My first thought was using zip and openSSL, but that requires the Windows user to have openSSL installed and use the command line. Maybe an encrypted zip, but I couldn’t figure out what encryption options the Mac command line supports and the Windows user needs WinZip to decrypt. I like 7zip and it works well for Windows and p7zip works well for Linux, but Mac distributions for p7zip don’t seem to be maintained for Mac. I decided to take things into my own hands. It turned out to be simpler than I expected.

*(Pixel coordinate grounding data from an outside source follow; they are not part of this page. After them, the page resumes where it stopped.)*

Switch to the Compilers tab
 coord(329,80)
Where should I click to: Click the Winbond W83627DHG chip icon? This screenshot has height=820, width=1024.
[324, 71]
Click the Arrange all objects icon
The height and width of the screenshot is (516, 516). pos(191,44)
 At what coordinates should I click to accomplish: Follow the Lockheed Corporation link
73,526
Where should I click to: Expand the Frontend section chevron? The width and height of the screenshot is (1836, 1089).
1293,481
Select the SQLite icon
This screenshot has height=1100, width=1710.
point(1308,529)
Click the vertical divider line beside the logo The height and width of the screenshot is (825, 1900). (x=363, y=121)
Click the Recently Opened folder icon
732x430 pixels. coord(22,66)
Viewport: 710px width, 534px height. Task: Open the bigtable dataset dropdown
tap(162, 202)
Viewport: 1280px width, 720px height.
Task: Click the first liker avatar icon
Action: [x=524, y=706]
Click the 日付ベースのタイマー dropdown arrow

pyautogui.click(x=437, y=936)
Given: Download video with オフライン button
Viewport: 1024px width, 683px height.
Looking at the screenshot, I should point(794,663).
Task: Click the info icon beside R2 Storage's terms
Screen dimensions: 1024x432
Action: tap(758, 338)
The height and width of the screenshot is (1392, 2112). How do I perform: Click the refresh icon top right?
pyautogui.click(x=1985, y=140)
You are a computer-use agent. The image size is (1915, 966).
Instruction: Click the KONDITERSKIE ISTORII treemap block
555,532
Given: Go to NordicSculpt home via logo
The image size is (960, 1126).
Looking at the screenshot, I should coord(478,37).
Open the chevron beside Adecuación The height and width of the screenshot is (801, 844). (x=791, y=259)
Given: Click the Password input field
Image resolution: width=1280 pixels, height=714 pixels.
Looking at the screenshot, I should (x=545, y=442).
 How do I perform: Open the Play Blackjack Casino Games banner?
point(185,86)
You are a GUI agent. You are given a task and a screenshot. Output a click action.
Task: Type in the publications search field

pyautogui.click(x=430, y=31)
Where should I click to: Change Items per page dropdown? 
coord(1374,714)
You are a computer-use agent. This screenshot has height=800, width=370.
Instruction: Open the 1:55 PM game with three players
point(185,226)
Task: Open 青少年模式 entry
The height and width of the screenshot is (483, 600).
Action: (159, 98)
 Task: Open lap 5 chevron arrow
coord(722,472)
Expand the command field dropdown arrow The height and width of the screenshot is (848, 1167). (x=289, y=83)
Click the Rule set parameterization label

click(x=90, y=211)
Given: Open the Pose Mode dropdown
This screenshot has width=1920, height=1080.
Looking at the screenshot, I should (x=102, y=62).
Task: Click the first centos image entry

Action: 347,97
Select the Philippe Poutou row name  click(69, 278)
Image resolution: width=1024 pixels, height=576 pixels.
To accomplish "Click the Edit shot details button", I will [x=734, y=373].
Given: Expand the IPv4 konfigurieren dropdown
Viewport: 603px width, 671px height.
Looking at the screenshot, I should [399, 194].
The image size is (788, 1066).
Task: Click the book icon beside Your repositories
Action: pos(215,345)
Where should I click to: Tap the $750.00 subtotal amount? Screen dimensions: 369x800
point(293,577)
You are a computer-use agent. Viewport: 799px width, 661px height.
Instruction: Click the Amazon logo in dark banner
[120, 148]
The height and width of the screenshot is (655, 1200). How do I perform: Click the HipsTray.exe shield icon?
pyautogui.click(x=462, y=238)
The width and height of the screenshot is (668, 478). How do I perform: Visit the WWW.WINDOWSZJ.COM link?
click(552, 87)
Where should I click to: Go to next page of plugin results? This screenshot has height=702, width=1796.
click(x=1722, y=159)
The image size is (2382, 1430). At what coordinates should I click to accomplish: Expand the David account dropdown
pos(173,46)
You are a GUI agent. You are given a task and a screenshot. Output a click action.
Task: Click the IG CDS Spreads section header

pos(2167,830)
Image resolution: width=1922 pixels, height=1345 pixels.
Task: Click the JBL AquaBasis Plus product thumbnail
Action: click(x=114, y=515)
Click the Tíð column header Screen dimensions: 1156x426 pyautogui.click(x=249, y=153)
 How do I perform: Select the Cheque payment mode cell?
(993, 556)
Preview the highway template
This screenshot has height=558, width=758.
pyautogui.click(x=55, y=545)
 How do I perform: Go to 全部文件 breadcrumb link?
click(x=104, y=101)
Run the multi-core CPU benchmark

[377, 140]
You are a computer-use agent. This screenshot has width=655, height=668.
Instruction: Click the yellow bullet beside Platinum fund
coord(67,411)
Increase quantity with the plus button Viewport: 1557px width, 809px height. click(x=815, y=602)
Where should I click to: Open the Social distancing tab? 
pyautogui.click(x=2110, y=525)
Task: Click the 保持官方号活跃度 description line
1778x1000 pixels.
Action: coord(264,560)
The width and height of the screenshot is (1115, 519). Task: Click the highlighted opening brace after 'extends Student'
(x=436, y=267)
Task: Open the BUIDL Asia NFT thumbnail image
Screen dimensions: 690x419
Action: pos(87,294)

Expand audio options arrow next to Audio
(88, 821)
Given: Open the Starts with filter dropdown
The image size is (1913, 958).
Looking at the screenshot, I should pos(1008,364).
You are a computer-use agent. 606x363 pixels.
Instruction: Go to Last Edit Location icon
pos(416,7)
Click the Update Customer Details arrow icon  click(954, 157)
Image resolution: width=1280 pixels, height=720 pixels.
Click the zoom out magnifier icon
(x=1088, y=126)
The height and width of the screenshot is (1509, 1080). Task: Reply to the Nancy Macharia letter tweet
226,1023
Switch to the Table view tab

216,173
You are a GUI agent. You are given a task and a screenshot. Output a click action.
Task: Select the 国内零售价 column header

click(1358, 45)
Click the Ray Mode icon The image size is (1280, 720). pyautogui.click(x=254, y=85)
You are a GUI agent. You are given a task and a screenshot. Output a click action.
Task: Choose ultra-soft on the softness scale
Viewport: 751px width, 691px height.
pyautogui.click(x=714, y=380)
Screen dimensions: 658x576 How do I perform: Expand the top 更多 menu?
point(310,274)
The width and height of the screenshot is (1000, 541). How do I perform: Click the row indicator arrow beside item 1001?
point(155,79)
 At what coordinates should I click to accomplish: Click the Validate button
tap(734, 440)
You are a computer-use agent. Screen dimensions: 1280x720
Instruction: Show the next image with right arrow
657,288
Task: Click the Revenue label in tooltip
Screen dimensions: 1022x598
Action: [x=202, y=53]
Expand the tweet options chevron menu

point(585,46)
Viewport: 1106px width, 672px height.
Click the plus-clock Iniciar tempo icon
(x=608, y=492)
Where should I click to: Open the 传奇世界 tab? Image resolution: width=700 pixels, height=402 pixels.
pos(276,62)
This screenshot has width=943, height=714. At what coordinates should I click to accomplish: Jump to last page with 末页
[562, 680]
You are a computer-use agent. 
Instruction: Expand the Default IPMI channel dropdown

  1. Install the Xcode (available through the Mac App Store) and the Xcode Command Line Tools
  2. Download the full p7zip source from sourceforge
  3. Extract the 7zip source
  4. Open Terminal, navigate to the extracted files
  5. Run make
  6. As an administrative user, copy <extracted files>/bin/7za to /usr/local/bin
  7. As an administrative user, copy <extracted files>/man1/7za.1 to /usr/local/share/man/man1/
  8. Run chmod +r 7za.1 (for some reason only the owner had read access)

You can download the binary I created at 7za-9.20.tar.gz. Extract this file using tar xzf 7za-9.20.tar.gz and then follow steps 6-9 above. The SHA1 hash of the tar.gz archive is 910eb7f91056ac66009373a542a45c1b1b82094d. The SHA1 hash of the 7za executable is e7b0b37be87354c7188401ea46dc65c6611647b5. The signature for the tar.gz archive is 7za-9.20.tar.gz.sig.

Note: On my older MacBook that has undergone a number of OS upgrades, /usr/local/share/ did not exist. Putting the man file in /usr/local/man/man1/ did not work. I had to create /usr/local/share/man/man1/.